CPOOL token: key details
So, what is Clearpool coin used for? As stated above, staking CPOOL coin is a requirement for borrowers. Lenders also receive rewards in CPOOL cryptocurrency. Future plans for the CPOOL cryptocurrency include protocol-native staking and governance in regards to whitelisting new borrowers.

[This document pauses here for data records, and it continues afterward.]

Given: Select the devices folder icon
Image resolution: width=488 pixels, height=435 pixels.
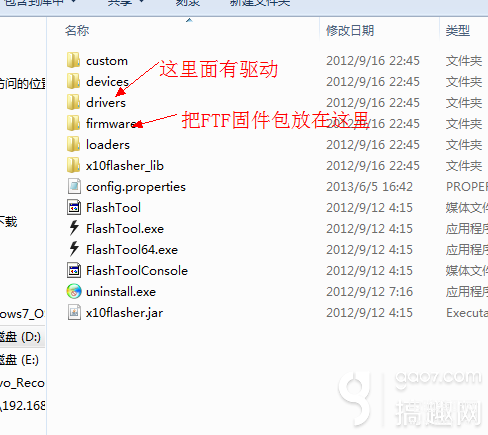Looking at the screenshot, I should click(73, 81).
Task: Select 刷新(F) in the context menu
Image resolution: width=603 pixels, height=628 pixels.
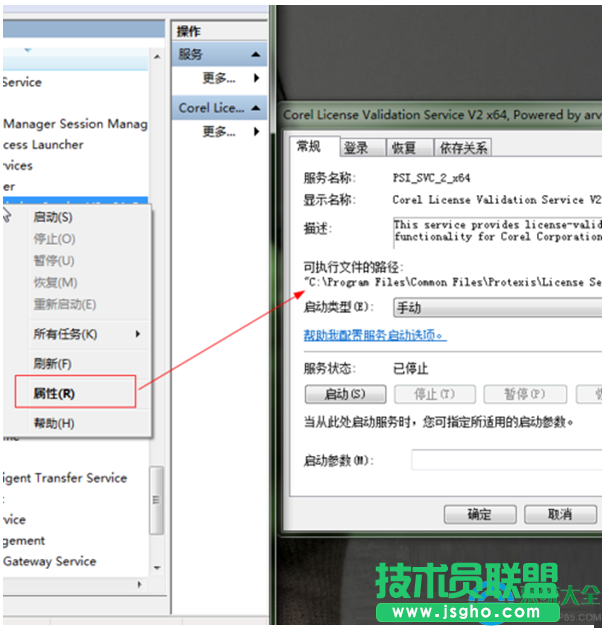Action: pos(52,364)

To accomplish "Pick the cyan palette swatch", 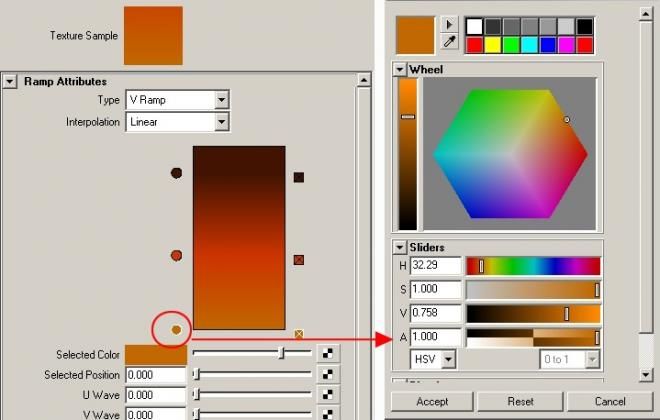I will pos(530,45).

Clearpool (CPOOL) launched on Ethereum in October 2021 and subsequently obtained listings on KuCoin, Gate.io and AscendEX. Seed and private token rounds distributed 12.33% of the one billion supply, while 0.35% was sold in a public round. Team tokens comprise 15% of supply, subject to a 24-month vesting period. The remainder was distributed as follows:
- Ecosystem: 10.15%
- Partnerships: 10%
- leaRewards: 20%
- Liquidity: 15%
- Reserves: 17.17%
As of 26 May 10:40 BST (+1 UST), Clearpool (CPOOL) had a circulating supply of just over 53 million and was changing hands at $0.046, giving a market capitalisation of $2.47m. A 24-hour trading volume of almost $900,000 was just below 36% of market cap.

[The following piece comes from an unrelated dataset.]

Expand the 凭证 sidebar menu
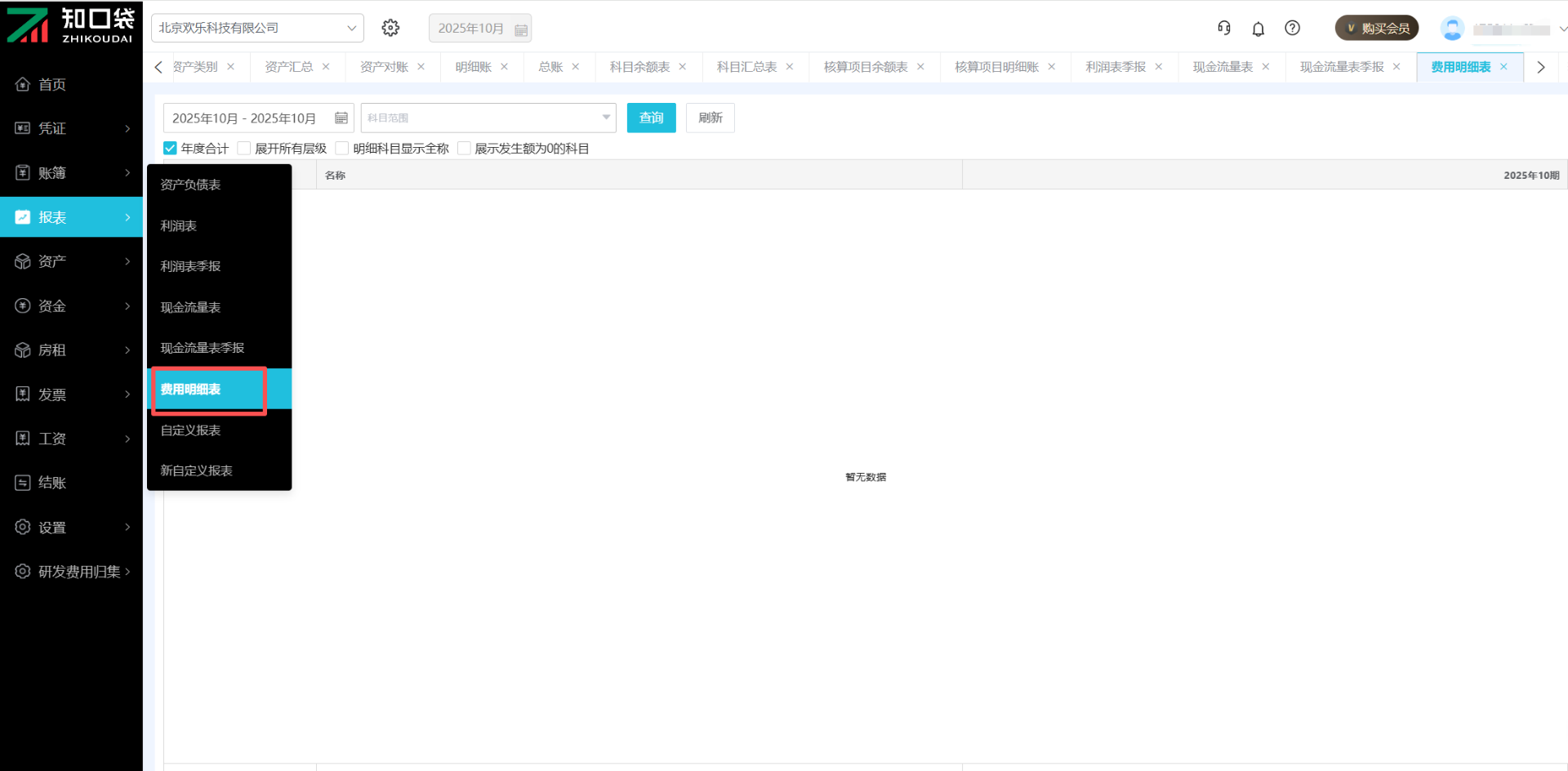 [72, 128]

Who are the Clearpool team?
Clearpool was co-founded by Robert Alcorn, now chief financial officer, Jakob Kronbichler, now chief commercial officer, and senior adviser Alession Quaglini. The team is split across Dubai, Singapore and the US. It is backed by numerous venture capital funds including Sequoia, Arrington XRP Capital and SINO Global Capital.
Who uses Clearpool?
Five institutional borrowers currently have open positions on Clearpool. The largest pool, at nearly $13m, belongs to Auros, a crypto market-maker and arbitrate trading enterprise.
The quantitative trading firm Folkvang also has a $12m-plus position on Clearpool. FBG Capital, the blockchain enterprise Amber Group and the algorithmic market maker Wintermute make up the remaining Clearpool borrowers.
How many Clearpool coins are there?
CPOOL has a maximum supply of one billion, 53,126,455 of which are currently in circulation.
Is Clearpool secure?
Clearpool’s smart contracts were audited by Pessimistic. Some major issues were found and subsequently fixed. The full report outlines all issues. Unsecured borrowing comes with risk of default, although Clearpool’s liquidity pools are less exposed to market volatility than collateralised alternatives. Be sure to conduct further research on the project in order to understand the risks involved.
What makes Clearpool unique?
Clearpool allows whitelisted institutional borrowers to access unsecured capital without opening a collateralised position. Although 500,000 CPOOL must be staked to open a position, borrowers are not exposed to market volatility that could result in liquidation.